Background and purpose: Arteries from hypertensive subjects are reportedly hyperresponsive to 5-hydroxytryptamine (5-HT), but it remains unclear whether this is true in chronic type 2 diabetes. We have assessed responses to 5-HT shown by mesenteric arteries from type 2 diabetic ob/ob mice (27-32 weeks old) and have identified the molecular mechanisms involved.
Experimental approach: Contractions of mesenteric rings to 5-HT were examined in vitro. Activation of mesenteric RhoA, Rho kinase and Src was measured by Western blotting or by modified enzyme-linked immunosorbent assay.

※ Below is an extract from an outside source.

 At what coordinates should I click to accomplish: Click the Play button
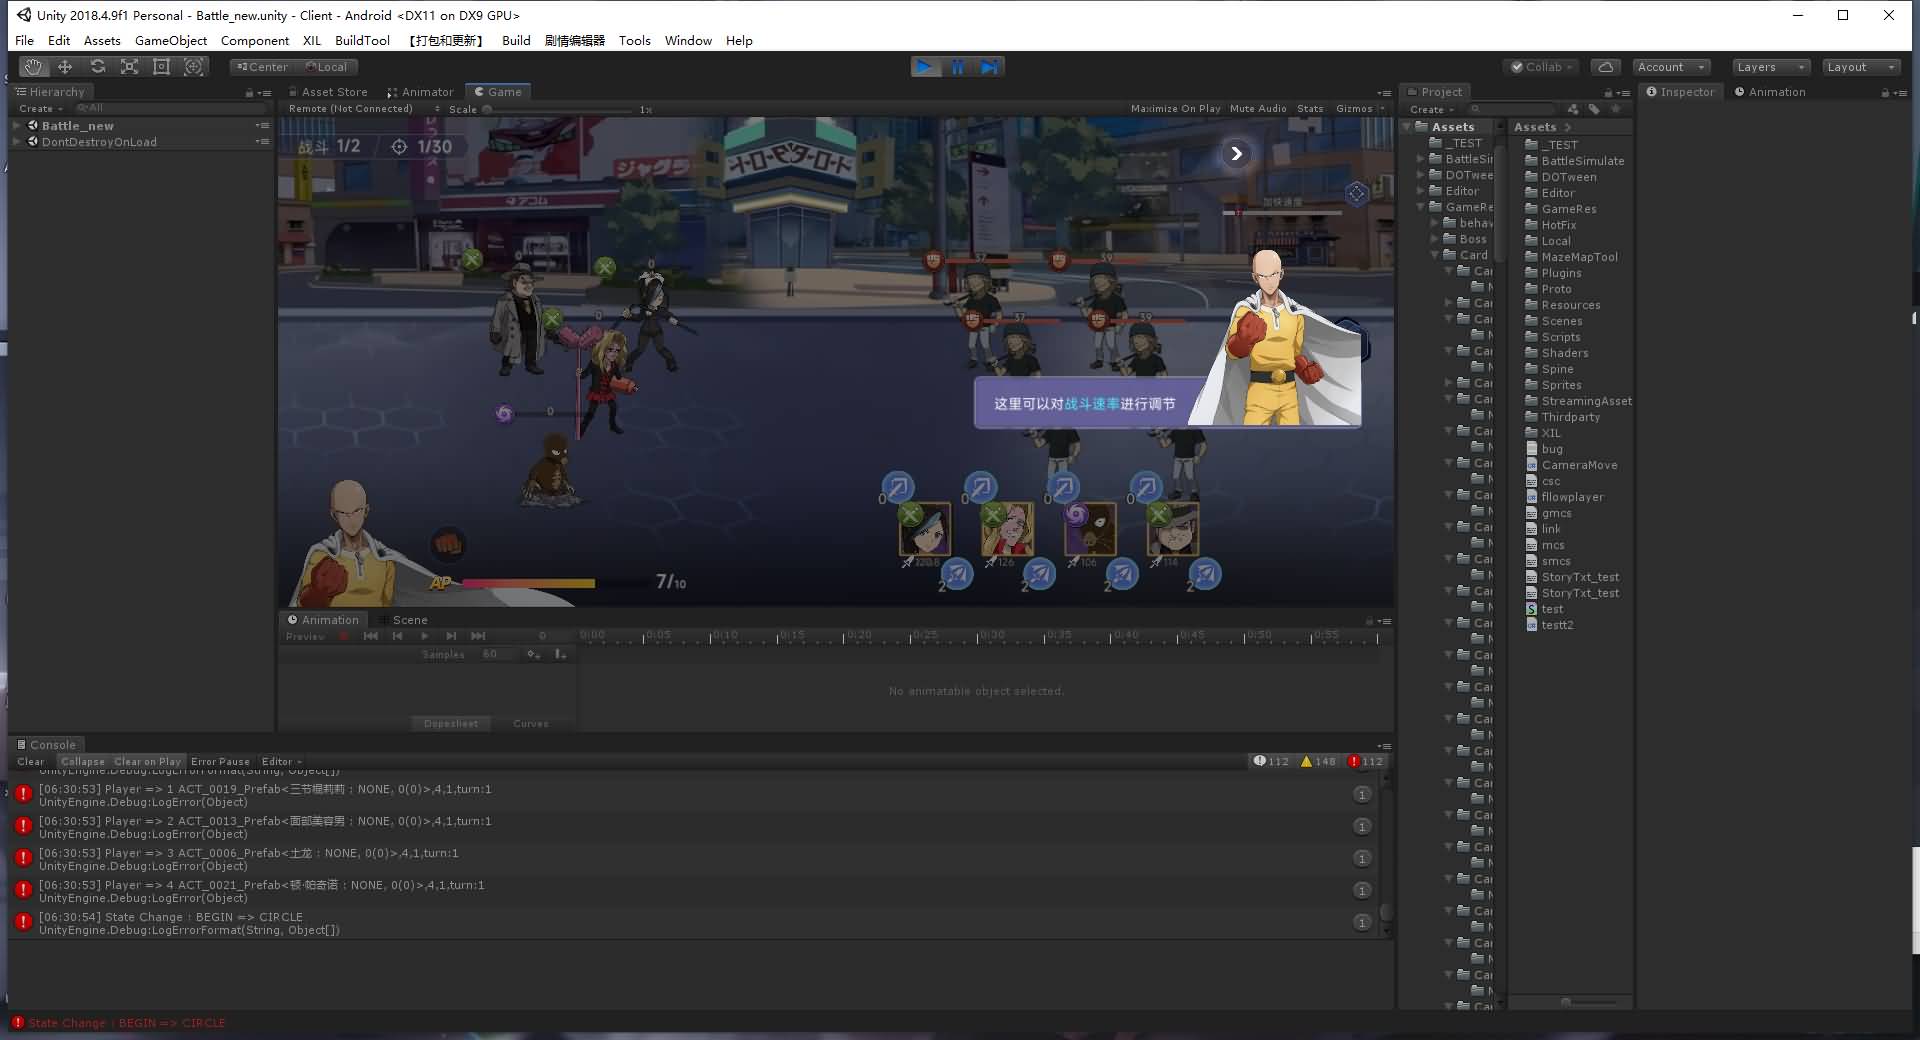click(925, 67)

Key results: Concentration-dependent contractions to 5-HT were greater in mesenteric rings from the ob/ob than in those from the age-matched control ('Lean') group. In each group, there was no significant change in the 5-HT-induced contractions after inhibition of nitric oxide synthase (with N(G)-nitro-L-arginine), of cyclooxygenase (with indomethacin) or of protein kinase C (with chelerythrine). However inhibition of the MEK/ERK pathway (with PD98059) decreased the response to 5-HT. Although the diabetes-related enhancement of the 5-HT response was preserved with each of these inhibitors, enhancement was abolished by a Rho kinase inhibitor (Y27632) and by Src kinase inhibitors (PP1 analogue or Src kinase inhibitor I). 5-HT-induced activation of RhoA, Rho kinase and Src kinase in mesenteric arteries was greater in the ob/ob than in the Lean group, but the expression of RhoA, Rho kinase isoforms and Src did not differ between these groups.
Conclusions and implications: These results suggest that the enhancement of 5-HT-induced contraction in mesenteric arteries from ob/ob mice may be attributable to increased activation of RhoA/Rho kinase and Src kinase.